Task to carry out: For the records that follow, please set down exactly the lines between the one holding "Viewport: 535px width, 372px height." and the one holding "Open the @KasiboySA", inclusive, and only those.

Supplied information:

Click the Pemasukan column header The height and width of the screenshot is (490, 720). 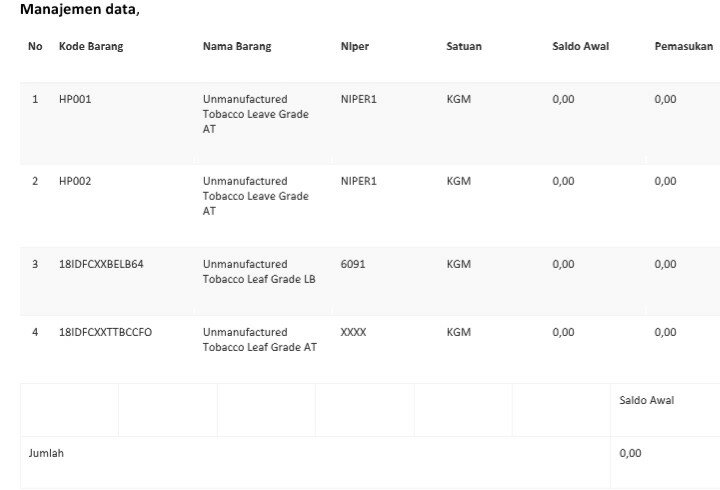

--

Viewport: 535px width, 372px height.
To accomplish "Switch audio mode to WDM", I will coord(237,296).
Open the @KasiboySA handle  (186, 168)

---

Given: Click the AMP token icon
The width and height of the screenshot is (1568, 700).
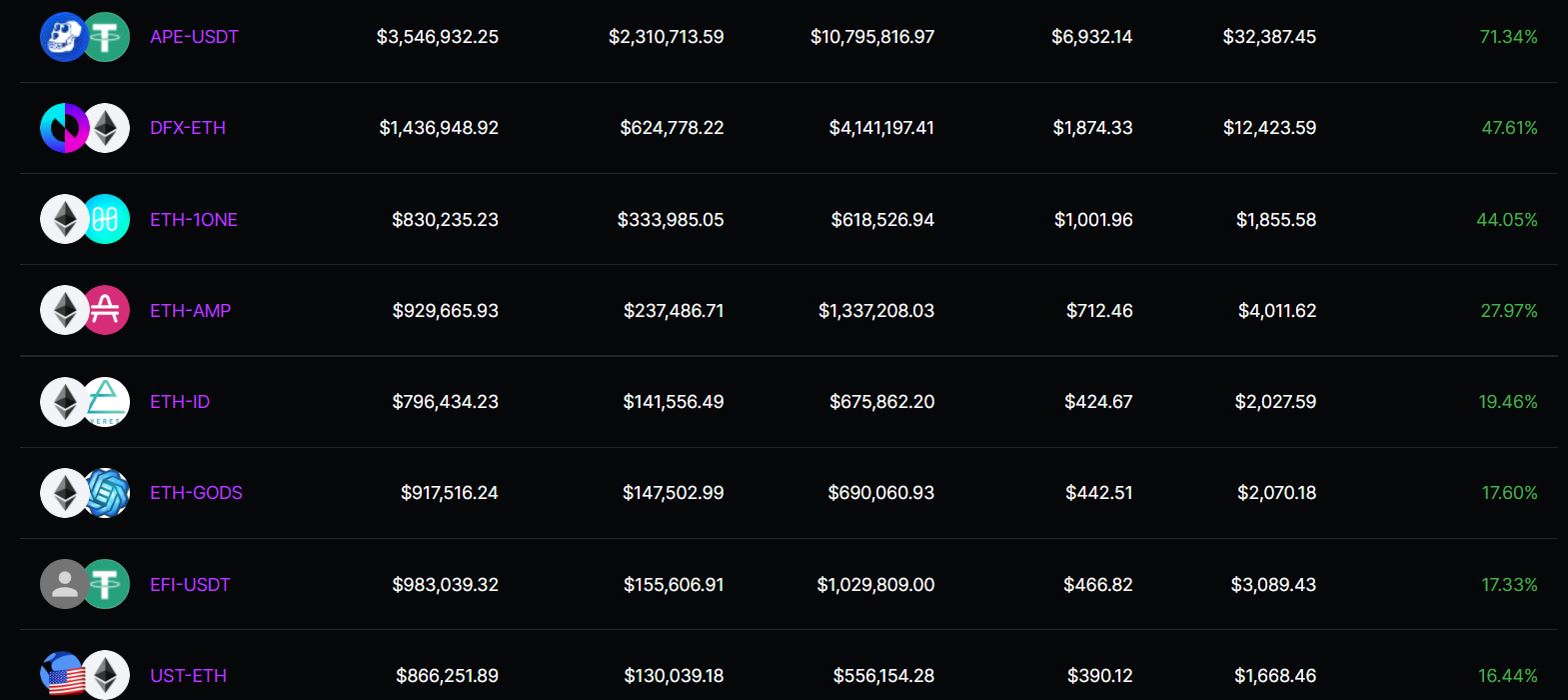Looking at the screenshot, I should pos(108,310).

Solution to this task:
Viewport: 535px width, 372px height.
To accomplish "Switch audio mode to WDM", I will coord(237,296).
Open the @KasiboySA handle  (186, 168)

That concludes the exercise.